Conclusion
We conclude that urolithin A could inhibit EMT process by controlling mainly Snail expression. These results highlighted the role of pomegranate in regulation of EMT program in lung cancer.
Methods
The role of Snail in urolithin A-induced EMT inhibition in lung cancer cells was explored by wound healing assay and cell invasion assay. The qRT-PCR and CHX assay were performed to investigate how urolithin A regulates Snail expression. Immunoprecipitation assays were established to determine the effects of urolithin A in mdm2-Snail interaction. In addition, the expression of p53 was manipulated to explore its effect on the expression of mdm2 and Snail.
Purpose
The epithelial-to-mesenchymal transition (EMT) is a fundamental process in tumor progression that endows cancer cells with migratory and invasive potential.
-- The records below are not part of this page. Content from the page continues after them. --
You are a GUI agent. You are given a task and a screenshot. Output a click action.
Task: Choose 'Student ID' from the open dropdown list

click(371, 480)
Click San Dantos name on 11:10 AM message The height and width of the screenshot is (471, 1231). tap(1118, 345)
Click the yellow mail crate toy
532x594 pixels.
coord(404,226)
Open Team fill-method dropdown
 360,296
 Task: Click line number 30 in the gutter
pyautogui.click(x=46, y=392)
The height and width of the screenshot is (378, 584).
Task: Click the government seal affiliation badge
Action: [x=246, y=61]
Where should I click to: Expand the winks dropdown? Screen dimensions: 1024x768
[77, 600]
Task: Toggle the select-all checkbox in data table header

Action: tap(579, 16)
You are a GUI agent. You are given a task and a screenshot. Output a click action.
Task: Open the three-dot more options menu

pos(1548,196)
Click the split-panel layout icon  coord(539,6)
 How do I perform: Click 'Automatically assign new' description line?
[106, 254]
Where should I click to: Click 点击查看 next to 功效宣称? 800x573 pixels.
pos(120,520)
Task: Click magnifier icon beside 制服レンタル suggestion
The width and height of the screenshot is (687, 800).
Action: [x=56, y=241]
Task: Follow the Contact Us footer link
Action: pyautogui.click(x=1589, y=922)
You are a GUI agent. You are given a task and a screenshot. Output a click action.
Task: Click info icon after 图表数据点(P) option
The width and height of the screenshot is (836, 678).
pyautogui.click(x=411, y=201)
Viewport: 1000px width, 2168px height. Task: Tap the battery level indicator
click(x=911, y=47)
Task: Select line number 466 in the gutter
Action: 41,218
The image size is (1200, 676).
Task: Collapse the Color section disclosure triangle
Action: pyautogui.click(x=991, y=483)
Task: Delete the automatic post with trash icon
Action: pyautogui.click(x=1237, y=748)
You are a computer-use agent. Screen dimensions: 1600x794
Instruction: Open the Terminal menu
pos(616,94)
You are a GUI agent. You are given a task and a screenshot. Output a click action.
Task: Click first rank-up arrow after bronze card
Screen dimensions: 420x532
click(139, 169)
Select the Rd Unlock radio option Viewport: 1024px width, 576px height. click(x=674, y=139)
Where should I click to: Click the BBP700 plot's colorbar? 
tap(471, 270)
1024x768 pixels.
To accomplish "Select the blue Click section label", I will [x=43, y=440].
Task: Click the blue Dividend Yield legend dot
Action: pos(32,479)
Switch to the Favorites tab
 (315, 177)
Snail, a zinc finger transcriptional repressor, plays an important role in the induction of EMT by directly repressing the key epithelial marker E-cadherin. Here, we assessed the effect of urolithin A, a major metabolite from pomegranate ellagitannins, on Snail expression and EMT process.
Results
The urolithin A dose-dependently upregulated epithelial marker and decreased mesenchymal markers in lung cancer cells. In addition, exposure to urolithin A decreased cell migratory and invasive capacity. We have further demonstrated that urolithin A inhibits lung cancer cell EMT by decreasing Snail protein expression and activity. Mechanistically, urolithin A disrupts the interaction of p53 and mdm2 which leads Snail ubiquitination and degradation.